24 years ago, in Adar 5754, a Jewish physician and IDF reservist named Baruch Goldstein opened fire in the Tomb of the Patriarchs in Hebron, Israel. He murdered 29 Muslims at prayer, and wounded 125 others. His actions set off a wave of violence in the West Bank. Mainstream rabbis and politicians condemned his actions, and the State of Israel took steps to see to it that in future Muslims and Jews could both pray in peace at the holy site.
I was still very new to Talmud study when I changed my name. I knew the saying, “When Adar enters, joy increases” but I did not know the context of the saying. It is an important principle of text study to pay attention to context, never more so than in this case.
As you can see above, the line appears in Taanit, “Fasts,” the volume of Talmud having to do with days of fasting. If you look at the page on which the line about Adar appears, you will see that it comes only at the bottom of the page. What preceded it is a long list of disasters that have befallen the Jewish people during the month of Av. The line about Adar is almost an afterthought, mentioned in contrast to the horrors mentioned before it.
There is nothing magic about the month of Adar. It has the reputation of being “lucky” and “happy,” mostly from the association with Purim, but in fact bad things happen in Adar, too. So why talk about Adar as a time of joy? Is it just superstition?
Adar and Purim are a reminder that we are not helpless in the face of tragedy. In Esther, the Jews fought back and survived. The ninth chapter of Esther is not a pretty story – the Jews fought back hard and killed a lot of Persians. That chapter is there to remind us that fighting back is not a happy fantasy; it is mostly an ugly necessity.
The rabbis insist (at the beginning of tractate Megillah) that we must, must, must read the story every year because they wanted us to remember to stand up for ourselves in the face of evil. They wanted us to realize that Purim wasn’t a party; it was a struggle against evil, and it cost a terrible price.
This Adar, this Purim, I encourage us all to think about how we will fight back against the wave of school shootings over the past 20 years (Columbine was in April, 1999.) We are commanded in Leviticus:
לֹא־תֵלֵ֤ךְ רָכִיל֙ בְּעַמֶּ֔יךָ לֹ֥א תַעֲמֹ֖ד עַל־דַּ֣ם רֵעֶ֑ךָ אֲנִ֖י יְהוָֽה׃
Do not deal basely with your countrymen. Do not stand upon the blood of your fellow: I am the Eternal. – Leviticus 19:16
Many, many innocent children have died or been maimed by these shootings, and it is long past time that we began fighting back against them.

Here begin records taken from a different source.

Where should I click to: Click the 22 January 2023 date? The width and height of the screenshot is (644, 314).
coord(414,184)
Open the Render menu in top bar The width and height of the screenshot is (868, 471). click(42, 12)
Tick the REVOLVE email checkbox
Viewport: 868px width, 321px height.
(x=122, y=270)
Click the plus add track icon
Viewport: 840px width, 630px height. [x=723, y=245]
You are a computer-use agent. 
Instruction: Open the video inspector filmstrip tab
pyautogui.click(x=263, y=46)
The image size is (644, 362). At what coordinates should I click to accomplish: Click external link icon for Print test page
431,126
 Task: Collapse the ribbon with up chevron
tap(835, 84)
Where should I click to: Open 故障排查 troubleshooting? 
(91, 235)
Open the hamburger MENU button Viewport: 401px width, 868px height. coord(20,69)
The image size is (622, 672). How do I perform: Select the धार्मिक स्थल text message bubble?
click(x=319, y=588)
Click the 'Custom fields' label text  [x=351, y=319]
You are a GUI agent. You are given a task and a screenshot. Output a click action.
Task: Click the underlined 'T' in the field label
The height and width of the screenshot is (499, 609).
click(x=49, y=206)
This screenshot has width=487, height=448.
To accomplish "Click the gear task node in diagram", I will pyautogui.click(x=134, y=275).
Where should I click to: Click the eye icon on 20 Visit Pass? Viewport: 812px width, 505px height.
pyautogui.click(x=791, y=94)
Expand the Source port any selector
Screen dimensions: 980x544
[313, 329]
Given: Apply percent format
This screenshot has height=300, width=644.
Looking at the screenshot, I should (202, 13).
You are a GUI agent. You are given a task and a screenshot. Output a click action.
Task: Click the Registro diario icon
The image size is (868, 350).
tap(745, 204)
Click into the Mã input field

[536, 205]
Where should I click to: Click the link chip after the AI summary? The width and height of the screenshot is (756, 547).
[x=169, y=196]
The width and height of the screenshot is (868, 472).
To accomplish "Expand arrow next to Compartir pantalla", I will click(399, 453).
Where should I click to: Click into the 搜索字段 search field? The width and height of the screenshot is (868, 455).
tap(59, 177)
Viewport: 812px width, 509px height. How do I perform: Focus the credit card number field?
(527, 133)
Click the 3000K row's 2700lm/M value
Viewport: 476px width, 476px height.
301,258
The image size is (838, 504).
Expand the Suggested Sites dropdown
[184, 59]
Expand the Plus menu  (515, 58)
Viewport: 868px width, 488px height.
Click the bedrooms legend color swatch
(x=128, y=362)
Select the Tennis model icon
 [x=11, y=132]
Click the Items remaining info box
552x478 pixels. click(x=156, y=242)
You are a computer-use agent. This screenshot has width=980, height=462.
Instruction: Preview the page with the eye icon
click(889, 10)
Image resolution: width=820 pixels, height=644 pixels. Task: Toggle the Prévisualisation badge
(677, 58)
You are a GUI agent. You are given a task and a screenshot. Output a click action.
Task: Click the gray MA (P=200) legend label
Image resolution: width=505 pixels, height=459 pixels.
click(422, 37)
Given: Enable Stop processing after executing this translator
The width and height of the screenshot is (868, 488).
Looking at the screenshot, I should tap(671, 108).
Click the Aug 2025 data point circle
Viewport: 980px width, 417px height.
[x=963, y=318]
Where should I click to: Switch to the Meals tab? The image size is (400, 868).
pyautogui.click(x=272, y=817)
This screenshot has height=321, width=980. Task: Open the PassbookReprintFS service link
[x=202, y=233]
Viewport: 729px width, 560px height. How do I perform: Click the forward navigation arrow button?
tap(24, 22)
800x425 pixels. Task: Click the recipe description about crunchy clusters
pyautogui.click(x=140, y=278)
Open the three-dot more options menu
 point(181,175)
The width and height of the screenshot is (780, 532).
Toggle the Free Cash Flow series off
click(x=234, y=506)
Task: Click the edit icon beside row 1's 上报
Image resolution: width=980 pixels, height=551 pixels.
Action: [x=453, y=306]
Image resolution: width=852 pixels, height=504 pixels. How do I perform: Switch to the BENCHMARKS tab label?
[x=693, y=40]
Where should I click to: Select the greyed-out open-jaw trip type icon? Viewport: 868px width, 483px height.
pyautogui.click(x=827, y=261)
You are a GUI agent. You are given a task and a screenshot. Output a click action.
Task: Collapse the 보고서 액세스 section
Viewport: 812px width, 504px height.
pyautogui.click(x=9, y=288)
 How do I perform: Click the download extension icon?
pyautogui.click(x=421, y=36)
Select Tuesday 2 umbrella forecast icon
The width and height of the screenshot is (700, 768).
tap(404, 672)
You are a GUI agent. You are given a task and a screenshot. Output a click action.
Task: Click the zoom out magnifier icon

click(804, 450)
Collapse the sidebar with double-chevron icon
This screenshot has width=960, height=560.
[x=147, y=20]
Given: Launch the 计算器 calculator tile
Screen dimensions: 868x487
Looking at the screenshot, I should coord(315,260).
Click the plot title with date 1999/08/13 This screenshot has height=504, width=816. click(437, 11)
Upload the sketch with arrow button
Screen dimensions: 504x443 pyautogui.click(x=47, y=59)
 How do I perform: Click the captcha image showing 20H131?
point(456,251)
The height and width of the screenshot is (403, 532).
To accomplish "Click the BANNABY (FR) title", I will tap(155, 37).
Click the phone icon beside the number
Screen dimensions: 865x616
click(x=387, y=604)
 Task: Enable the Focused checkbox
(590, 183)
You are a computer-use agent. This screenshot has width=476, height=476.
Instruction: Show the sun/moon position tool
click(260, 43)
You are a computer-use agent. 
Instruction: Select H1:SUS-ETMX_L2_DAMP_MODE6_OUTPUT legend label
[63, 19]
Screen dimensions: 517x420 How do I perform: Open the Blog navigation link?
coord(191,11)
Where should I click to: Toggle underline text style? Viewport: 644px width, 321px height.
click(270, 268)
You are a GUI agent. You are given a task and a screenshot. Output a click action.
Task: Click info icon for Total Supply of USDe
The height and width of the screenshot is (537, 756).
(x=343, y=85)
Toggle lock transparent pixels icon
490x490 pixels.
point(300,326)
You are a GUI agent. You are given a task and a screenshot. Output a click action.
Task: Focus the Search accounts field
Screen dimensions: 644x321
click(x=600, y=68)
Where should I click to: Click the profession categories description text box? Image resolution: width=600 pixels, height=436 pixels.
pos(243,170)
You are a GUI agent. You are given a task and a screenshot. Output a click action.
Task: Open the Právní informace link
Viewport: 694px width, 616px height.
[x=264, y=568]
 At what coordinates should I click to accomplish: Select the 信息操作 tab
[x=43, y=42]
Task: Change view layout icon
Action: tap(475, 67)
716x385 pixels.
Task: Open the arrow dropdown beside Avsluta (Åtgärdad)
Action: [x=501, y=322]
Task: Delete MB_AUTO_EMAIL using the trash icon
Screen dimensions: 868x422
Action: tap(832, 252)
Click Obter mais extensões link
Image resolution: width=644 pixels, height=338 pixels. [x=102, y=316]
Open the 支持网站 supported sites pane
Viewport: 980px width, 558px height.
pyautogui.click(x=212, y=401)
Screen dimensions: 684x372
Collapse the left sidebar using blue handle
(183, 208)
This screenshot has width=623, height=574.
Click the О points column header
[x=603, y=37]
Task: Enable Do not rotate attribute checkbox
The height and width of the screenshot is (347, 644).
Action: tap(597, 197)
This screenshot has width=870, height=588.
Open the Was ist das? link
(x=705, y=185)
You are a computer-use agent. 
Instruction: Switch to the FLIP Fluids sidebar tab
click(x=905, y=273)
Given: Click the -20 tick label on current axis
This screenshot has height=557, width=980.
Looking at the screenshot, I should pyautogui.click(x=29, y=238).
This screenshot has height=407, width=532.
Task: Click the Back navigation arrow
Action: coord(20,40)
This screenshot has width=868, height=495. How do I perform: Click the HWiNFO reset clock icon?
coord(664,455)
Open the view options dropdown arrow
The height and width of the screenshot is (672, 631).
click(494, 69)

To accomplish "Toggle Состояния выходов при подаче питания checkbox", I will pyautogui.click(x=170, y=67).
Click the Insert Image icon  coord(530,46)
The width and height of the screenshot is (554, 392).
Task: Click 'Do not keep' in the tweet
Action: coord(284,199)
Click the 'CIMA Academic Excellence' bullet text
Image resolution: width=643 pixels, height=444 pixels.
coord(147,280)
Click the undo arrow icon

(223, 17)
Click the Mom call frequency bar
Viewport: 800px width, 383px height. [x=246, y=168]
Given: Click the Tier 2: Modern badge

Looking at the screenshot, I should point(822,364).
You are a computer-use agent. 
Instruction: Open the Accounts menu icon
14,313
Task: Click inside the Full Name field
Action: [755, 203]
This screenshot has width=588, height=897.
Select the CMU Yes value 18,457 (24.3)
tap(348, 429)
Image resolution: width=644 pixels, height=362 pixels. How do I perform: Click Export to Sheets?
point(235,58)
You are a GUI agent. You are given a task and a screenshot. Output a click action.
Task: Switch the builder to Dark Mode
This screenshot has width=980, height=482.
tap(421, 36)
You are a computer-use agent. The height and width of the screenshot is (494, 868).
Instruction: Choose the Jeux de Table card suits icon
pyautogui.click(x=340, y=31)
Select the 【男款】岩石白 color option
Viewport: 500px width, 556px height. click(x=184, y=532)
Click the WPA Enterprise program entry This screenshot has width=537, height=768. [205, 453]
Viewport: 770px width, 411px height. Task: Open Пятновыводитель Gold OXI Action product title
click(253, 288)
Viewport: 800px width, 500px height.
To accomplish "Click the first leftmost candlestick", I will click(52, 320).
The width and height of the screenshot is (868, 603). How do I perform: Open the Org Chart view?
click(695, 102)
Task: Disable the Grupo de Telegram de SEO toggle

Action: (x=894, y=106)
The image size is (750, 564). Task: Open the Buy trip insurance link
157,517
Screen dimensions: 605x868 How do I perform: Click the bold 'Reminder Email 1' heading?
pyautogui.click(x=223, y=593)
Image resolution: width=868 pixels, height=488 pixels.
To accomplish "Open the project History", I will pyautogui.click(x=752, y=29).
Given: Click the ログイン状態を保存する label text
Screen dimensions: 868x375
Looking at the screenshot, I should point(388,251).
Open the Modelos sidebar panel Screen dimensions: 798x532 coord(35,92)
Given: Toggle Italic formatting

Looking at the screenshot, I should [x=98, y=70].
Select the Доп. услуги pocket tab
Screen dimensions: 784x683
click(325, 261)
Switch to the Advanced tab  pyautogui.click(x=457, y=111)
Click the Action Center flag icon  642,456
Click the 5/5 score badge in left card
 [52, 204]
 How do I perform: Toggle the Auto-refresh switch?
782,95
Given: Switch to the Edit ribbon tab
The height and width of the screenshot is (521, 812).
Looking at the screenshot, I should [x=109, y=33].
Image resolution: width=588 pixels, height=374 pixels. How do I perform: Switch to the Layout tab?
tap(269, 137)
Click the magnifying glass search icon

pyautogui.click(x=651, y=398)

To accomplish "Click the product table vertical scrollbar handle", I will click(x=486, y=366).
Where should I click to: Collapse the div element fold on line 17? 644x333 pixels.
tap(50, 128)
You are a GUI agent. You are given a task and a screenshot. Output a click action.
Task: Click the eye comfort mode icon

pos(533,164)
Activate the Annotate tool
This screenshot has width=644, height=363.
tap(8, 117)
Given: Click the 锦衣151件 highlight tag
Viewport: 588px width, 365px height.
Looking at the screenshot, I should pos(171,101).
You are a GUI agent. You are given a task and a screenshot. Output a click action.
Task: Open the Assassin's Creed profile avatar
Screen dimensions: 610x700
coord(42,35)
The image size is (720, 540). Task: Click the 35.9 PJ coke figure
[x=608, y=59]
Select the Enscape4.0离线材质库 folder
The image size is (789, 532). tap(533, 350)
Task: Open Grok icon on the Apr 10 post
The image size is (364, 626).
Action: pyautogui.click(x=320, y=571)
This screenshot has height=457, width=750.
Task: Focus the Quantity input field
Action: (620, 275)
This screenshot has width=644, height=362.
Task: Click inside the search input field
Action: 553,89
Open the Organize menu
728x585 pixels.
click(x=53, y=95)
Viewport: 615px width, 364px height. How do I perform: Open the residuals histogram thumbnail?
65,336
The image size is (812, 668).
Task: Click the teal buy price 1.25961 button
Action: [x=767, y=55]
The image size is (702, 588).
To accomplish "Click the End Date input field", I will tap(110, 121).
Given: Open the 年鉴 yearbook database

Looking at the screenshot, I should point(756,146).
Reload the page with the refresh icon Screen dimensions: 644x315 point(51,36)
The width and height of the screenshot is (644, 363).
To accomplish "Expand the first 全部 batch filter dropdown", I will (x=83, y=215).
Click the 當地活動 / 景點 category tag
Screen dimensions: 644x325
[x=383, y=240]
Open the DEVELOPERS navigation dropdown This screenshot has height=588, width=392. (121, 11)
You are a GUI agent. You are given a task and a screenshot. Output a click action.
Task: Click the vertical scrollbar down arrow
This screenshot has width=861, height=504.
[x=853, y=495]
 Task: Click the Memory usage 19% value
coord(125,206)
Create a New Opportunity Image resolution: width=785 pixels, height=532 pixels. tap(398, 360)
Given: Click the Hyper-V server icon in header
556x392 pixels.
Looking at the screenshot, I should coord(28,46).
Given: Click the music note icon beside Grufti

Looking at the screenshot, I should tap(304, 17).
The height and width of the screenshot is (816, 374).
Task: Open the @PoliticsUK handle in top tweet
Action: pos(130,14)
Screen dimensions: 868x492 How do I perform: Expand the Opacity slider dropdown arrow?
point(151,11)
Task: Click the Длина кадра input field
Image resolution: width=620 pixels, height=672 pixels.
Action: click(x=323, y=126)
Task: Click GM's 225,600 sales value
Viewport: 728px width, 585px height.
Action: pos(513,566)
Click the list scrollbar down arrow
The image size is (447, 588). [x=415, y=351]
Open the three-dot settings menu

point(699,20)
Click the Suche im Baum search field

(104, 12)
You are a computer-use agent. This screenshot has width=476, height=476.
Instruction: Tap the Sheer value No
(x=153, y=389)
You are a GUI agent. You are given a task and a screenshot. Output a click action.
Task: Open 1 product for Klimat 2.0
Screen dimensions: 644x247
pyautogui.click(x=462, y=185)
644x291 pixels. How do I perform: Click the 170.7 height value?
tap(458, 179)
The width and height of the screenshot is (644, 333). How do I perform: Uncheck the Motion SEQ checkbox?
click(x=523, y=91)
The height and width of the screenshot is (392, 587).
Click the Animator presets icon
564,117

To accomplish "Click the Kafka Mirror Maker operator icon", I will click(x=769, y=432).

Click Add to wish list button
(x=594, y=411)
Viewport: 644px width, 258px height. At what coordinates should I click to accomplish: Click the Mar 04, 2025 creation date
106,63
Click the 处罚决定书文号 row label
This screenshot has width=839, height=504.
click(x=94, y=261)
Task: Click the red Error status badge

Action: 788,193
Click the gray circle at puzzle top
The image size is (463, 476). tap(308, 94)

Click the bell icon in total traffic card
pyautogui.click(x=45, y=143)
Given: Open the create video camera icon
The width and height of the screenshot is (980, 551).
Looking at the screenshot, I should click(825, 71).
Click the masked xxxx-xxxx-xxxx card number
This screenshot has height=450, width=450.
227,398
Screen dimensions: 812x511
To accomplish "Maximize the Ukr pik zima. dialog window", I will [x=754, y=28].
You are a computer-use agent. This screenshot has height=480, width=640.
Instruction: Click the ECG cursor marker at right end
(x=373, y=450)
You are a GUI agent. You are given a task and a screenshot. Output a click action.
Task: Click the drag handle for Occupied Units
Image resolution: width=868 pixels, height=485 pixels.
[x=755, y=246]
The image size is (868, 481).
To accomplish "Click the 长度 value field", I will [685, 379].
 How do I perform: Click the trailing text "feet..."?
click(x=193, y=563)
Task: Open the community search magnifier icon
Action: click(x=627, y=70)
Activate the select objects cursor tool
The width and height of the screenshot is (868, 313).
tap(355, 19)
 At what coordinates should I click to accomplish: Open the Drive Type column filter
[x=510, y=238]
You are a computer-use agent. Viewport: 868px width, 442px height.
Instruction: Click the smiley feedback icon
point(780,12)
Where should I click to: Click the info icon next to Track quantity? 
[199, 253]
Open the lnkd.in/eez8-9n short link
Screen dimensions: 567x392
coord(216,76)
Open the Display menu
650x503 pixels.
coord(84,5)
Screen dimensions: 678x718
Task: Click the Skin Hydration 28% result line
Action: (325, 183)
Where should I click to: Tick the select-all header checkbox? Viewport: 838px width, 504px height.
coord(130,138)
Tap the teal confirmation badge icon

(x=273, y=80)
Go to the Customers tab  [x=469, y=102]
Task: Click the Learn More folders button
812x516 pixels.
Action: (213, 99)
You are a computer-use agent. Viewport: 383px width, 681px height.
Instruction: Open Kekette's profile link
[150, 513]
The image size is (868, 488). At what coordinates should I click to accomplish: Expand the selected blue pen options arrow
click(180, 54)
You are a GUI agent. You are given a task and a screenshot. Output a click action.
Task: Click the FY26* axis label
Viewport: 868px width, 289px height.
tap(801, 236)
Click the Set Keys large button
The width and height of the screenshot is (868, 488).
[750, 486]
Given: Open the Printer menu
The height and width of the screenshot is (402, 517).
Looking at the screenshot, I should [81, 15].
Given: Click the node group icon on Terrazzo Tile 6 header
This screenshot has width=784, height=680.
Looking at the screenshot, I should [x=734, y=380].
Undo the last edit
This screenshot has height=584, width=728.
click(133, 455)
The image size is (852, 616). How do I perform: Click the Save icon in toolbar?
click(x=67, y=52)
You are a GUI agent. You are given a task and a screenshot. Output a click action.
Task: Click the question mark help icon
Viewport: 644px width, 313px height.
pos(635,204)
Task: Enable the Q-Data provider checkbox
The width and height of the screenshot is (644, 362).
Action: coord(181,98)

Whatever our opinions about the Second Amendment, surely we can agree that these shootings must stop.
- If you believe that NRA lobbyists are to blame, demand that your lawmaker stop taking contributions from the NRA.
- If you believe that better security in the schools is the answer, write your lawmaker and insist that funds be allocated for security measures.
- If you believe that better mental health care is the answer, write your lawmaker and insist on free mental health care for anyone who needs it.
- If you think the above three are not good ideas, ask yourself: what am I going to do?
If you want to make a public commitment to doing something in particular, you can use the Comments section to do so.
And don’t forget the words of Shammai: “say little and do much” – talk is cheap. Insist on more than talk from public officials. We must insist on doing more than talking inside our circles of agreement: we must call, we must write, we must vote, we must show up to make our point. Social media is a means, not an end to action.
Purim is not just a children’s party. Listen to its call and take action! Take action so that in future there might be joy.